Characterization of chloride efflux from GT1-7 neurons: Lack of effect of ethanol on GABA(A) response

The purpose of this study of GT1-7 neurons was to partially characterize basal Cl^- transport and GABA(A) mediated Cl^- efflux and to test the effect of ethanol on a GABA(A) receptor that lacks a γ subunit. We measured GABA(A) function and Cl^- transport with ³⁶C1-. Our results show that basel ³⁶Cl^- efflux varied with temperature at 4°C, 23°C, and 37°C. At 23°C, DIDS, an inhibitorof anion exchange, reduced basel ³⁶Cl^- efflux maximally by 79.6% with an IC₅₀ of 42.1 μM, wheras burnetanide, an inhibitor of (Na-K-Cl) cotransport, had no effect on basal ³⁶Cl^- efflux at concentrations up to 150 μM. At 4°C, muscimol, a GABA(A) receptor agonist, stimulated ³⁶Cl^- efflux with an EC₅₀ of 1.47 μM. Bicuculline, a GABA(A) receptor antagonist, completely reversed the effect of 20 μM muscimol with an IC₅₀ of 6.08 μM. Ethanol, at concentrations up to 87 mM (0.4% (w/v)), had no effect on muscimol-induced ³⁶Cl^- efflux at 4°C or at 32°C. Our results indicate that stimulation of GABA(A) receptors causes an efflux of Cl^- from GT1-7 neurons.
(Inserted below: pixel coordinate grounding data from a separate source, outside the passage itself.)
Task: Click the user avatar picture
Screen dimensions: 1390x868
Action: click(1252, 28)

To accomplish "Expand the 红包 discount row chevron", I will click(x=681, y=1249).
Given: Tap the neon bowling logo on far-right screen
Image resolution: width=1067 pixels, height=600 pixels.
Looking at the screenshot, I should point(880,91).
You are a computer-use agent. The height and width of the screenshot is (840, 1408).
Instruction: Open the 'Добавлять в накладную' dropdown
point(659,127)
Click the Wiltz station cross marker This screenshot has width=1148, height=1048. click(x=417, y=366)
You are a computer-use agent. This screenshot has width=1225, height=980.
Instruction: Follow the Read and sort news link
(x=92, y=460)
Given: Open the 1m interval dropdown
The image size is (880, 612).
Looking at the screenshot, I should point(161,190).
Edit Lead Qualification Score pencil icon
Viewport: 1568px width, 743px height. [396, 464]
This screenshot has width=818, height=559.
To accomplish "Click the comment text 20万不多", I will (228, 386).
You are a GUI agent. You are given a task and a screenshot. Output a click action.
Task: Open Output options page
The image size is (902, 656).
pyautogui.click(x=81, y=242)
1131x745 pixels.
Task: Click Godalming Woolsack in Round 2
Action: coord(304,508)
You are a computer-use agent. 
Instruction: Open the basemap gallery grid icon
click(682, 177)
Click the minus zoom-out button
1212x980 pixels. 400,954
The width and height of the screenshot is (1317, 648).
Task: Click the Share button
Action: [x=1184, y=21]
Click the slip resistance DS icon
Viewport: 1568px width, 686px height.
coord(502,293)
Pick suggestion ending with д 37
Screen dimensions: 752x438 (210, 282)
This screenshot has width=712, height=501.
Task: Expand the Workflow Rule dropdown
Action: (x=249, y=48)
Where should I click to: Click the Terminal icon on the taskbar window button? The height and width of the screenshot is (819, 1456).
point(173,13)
This finding is consistent with the concept that stimulation of GABA(A) receptors produces depolarization of the plasma membrane, increase in cytosolic [Ca²⁺], and GnRH release. Our results represent the first description of chloride transport in GT1-7 neurons and suggest the presence of a Cl^- exchange, but not (Na-K-Cl), transporter mechanism. Furthermore, the lack of an effect of ethanol observed in this study is consistent with the idea that a γ2L subunit may be necessary for the effects of low concentrations of ethanol at GABA(A) receptors.